Wednesday, April 06, 2011



Unpreparedness’s dash’d down many a faulty ship, so I climb aboard my own wooden shoe. (The fat moon-wedge sagging like a hammock in the sky.) Marianne Moore repeats Sir Francis Bacon’s line: “There is no excellent beauty, that hath not some strangeness in the proportion.” Making me think of something something Blake: no use. Nose in the dirt. Not, certainly:
When this Verse was first dictated to me I consider’d a Monotonous Cadence like that used by Milton & Shakspeare & all writers of English Blank Verse, derived from the modern bondage of Rhyming; to be a necessary and indispensible part of Verse. But I soon found that in the mouth of a true Orator such monotony was not only awkward, but as much a bondage as rhyme itself. I therefore have produced a variety in every line. both of cadences & number of syllables. Every word and every letter is studied and put into its fit place: the terrific numbers are reserved for the terrific parts the mild & gentle, for the mild & gentle parts. and the prosaic, for inferior parts; all are necessary to each other.     Poetry     Fetter’d.     Fetters the Human Race. Nations are Destroy’d, or Flourish, in proportion as Their Poetry Painting and Music, are Destroy’d or Flourish!

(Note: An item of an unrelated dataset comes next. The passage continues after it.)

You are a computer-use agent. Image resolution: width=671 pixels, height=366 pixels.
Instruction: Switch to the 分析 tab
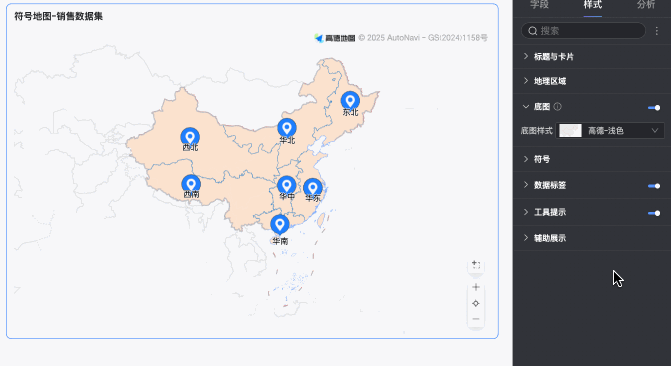tap(646, 5)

Recalling something something Pound: no use. In a 10 March 1916 letter to John Quinn, Pound says of Blake “that W.B.Y. is always going on about!!!!” that Wyndham Lewis’s got him “scotched to a finish.” Nose, again, in the dirt. All connects broke down. Moore—who loves to delect by divulging any tiny and precise preciosity, any agreeably quaint thing pull’d down off a shelf—says, too, of Bacon, that he “defines moss as “a rudiment between putrefaction and an herb.” (Bacon does so in reporting how “Salomon the king . . . is said to have written a natural history of all that is green from the cedar to the moss”—thus: “the same Salomon the king affirmeth directly that the glory of God is to conceal a thing, but the glory of the king is to find it out, as if according to the innocent play of children the divine Majesty took delight to hide his works, to the end to have them found out.”) Dr. Johnson defines moss simply: “A plant.” Though he quotes Bacon’s Sylva Sylvarum: “Moss is a kind of mould of the earth and trees; but it may be better sorted as a rudiment of germination.” Bacon’s propensity to define turn’d to “Poesy”:
Poesy is a part of learning in measure of words for the most part restrained, but in all other points extremely licensed, and doth truly refer to the imagination; which being not tied to the laws of matter, may at pleasure join that which nature hath severed, and sever that which nature hath joined, and so make unlawful matches and divorces of things . . .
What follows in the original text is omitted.